By Jennifer Nelson
This article is reprinted by permission from NextAvenue.org .
During the last Alzheimer’s disease support meeting I attended at my mother’s assisted living center, I sheepishly asked if anyone else was worried about their own risk for the disease.
A lot of hands went up.
At age 65, your risk of being diagnosed with Alzheimer’s is 2% a year. If you have a parent with Alzheimer’s disease, that risk goes up by 30%, to 2.6% a year, according to the Harvard Men’s Health Watch.
However, that’s still a relatively small increase. A recent Centers for Disease Control and Prevention report found 92% of us fear developing a degenerative brain disease like dementia or Alzheimer’s and 28% aren’t sure we can do anything about it.
“Everyone, as they age, faces changes in brain function — just like any other part of the body, our brains age,” says Dr. Marc Agronin, senior vice president of Behavioral Health and chief medical officer for the MIND Institute at Miami Jewish Health and author of “The Dementia Caregiver: A Guide to Caring for Someone with Alzheimer’s Disease and Other Neurocognitive Disorders.”

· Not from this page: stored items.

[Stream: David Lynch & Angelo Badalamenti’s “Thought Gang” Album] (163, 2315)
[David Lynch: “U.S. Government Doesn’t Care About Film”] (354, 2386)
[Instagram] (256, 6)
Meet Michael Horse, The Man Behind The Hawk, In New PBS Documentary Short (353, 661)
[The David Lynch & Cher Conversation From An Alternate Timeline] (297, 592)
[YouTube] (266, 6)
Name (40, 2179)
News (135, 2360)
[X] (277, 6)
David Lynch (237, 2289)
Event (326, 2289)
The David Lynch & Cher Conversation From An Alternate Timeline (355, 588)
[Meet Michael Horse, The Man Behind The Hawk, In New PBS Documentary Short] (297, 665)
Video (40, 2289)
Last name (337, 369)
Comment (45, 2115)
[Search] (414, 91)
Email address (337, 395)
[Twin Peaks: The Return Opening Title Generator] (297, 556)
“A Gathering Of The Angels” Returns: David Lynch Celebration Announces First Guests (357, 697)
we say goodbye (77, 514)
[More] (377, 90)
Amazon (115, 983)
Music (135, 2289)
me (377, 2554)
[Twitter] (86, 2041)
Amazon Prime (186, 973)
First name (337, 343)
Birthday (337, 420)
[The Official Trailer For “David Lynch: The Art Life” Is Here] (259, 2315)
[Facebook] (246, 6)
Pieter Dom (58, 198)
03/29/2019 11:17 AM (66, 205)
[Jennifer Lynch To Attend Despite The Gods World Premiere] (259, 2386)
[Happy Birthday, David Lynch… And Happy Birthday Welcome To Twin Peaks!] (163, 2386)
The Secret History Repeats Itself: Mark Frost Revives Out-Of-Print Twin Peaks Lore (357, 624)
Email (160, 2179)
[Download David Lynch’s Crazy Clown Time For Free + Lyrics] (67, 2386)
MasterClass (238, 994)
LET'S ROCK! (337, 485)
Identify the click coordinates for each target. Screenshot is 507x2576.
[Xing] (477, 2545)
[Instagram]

7 pillars of a brain-healthy lifestyle
We know living a healthy lifestyle is key to preventing chronic illness and conditions like diabetes and heart disease. But now, research finds that living a brain-healthy lifestyle may reduce your risk for Alzheimer’s disease, dementia and other cognitive decline.
The research on cognitive health and disease has homed in on seven pillars for living a brain-healthy lifestyle, which may in combination, slash your risk for brain-degenerative diseases.
Just keep in mind, however, that even if you performed all these pillars perfectly, it doesn’t mean you won’t get Alzheimer’s disease. Other factors, such as genetics, additional medical conditions that affect the brain and accidents, can’t always be controlled.
Pillar No. 1: Exercise
The mind-blowing research on exercise alone should get you moving.
A 44-year Swedish study that separated midlife women exercisers into low, moderate and high fitness levels found that women at the lowest fitness level were 45% less likely to develop dementia, while women in the top fitness level were 88% less likely.
It seems exercise reduces chronic inflammation and increases the release of a protein that’s good for brain cells. Plus, it improves your overall health, so you’re reducing cardiovascular dysfunction, your risk for diabetes, high blood pressure and high cholesterol, which are all bad for your brain, explains Dr. Yuko Hara, who leads the Aging and Alzheimer’s Prevention team at the Alzheimer’s Drug Discovery Foundation.
Researchers recommend 30 minutes of moderate exercise — walking, riding a stationary bicycle or whatever you love to do so you’ll stick with it — three to five times a week to gain the benefit.
Pillar No. 2: Diet
“The only diet that really has robust evidence showing risk reduction for dementia is what’s called the MIND diet,” Agronin says. It is a combination of the Mediterranean diet and what’s called the DASH diet, which is a low salt, healthy diet (MIND stands for Mediterranean-DASH Intervention for Neurodegenerative Delay).
The MIND diet includes loads of fruits and vegetables, fish, legumes, poultry, olive oil and one glass of wine (if you drink alcohol), while reducing processed foods, sugar, whole-fat dairy and red meat.